Credit Cards
Credit cards play an integral role in much of small business financial activity. About seven out of eight small business employers have one or more credit cards that they use for business purposes, and half accept them as a form of payment. Cards pay approximately one of every six dollars of sales small businesses make, demonstrating their importance to the operation of smaller firms.
Conflicts between small business and the credit card industry are nothing new. Small business owners are also credit card users. Sevety-four percent have a business credit card and 39 percent have a personal card they use for business purposes. As consumers, they often have experienced abusive practices by the industry, such as not receiving credit for on-time payments, interest rate changes on previously incurred debt, and short notice of payment due dates. These complaints led to our support of the Credit Cardholder’s Bill of Rights Act of 2009.
Small businesses share an uneasy but mutually beneficial relationship with card companies. Credit cards improve small business cash flow by increasing the number of transactions, providing more efficient and speedy payment and reduced accounting demands. According to a report published by the nonpartisan Government Accountability Office, the business owners’ benefits of accepting cards also include increased sales and reduced labor costs. Some business owners, however, reported that increased payment costs were not made up by any increase in sales.
These same merchants stated their inability to refuse specific cards and other network rules limited their ability to negotiate payment costs with card companies. Small businesses tend to shop around for different cards frequently, indicating that they are not always happy with their existing arrangement.

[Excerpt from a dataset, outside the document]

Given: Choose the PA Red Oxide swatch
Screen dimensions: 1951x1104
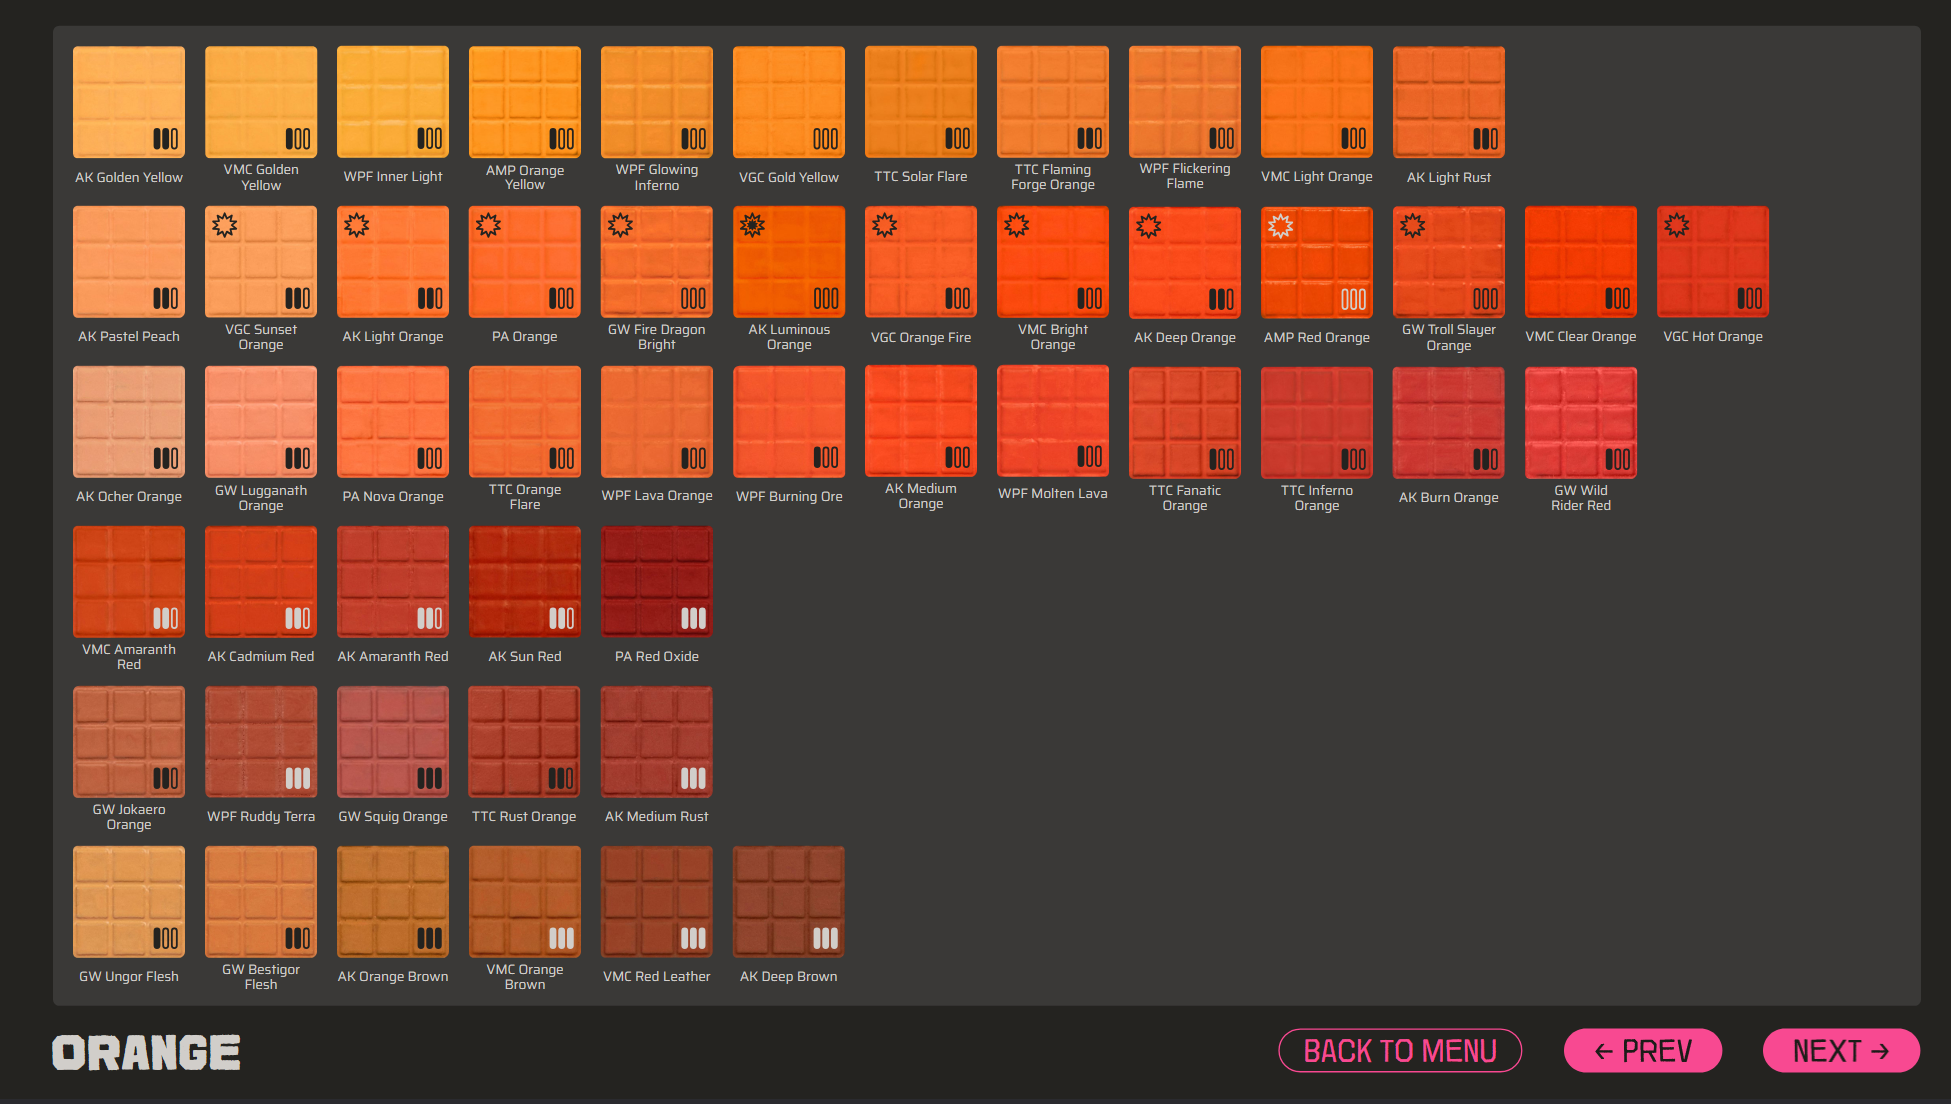Looking at the screenshot, I should click(656, 582).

Our credit research pinpoints two steps that could be taken to improve this relationship: payment minimums and debit at par in regard to checks (please see the following article in Business Week for more information on debit card fees).
Additionally, card companies require that business owners who accept cards also accept them for all purchases regardless of how small the transaction. The practical result is that those who accept cards will likely lose money on very small transactions.
Debit cards and checks are often confused as being identical methods of payment – often referred to as ‘debit at par.' Accepting a debit card as payment costs the merchant more than it would to process a paper check. It's especially true that business owners lose money on smaller sales paid for by debit card due to the transaction fees. For a typical $100 purchase, the business owner pays up to 43 times more in processing costs for a debit card transaction than it would for a paper check. We support a common-sense reform that would align the cost of processing debit cards with paper checks.
As noted, small businesses report that they often lose money on small transactions since profit margins are so low and any profits may be eaten up by their credit card fees, which are typically higher for smaller businesses than larger ones. Credit card companies prohibit businesses from setting minimum transaction amounts, such as a $5 or $10 minimum for purchases, and businesses found to be in violation could be subject to punitive fines of up to $5,000 per day. We support allowing businesses the opportunity to set minimum transaction levels for credit and debit card use.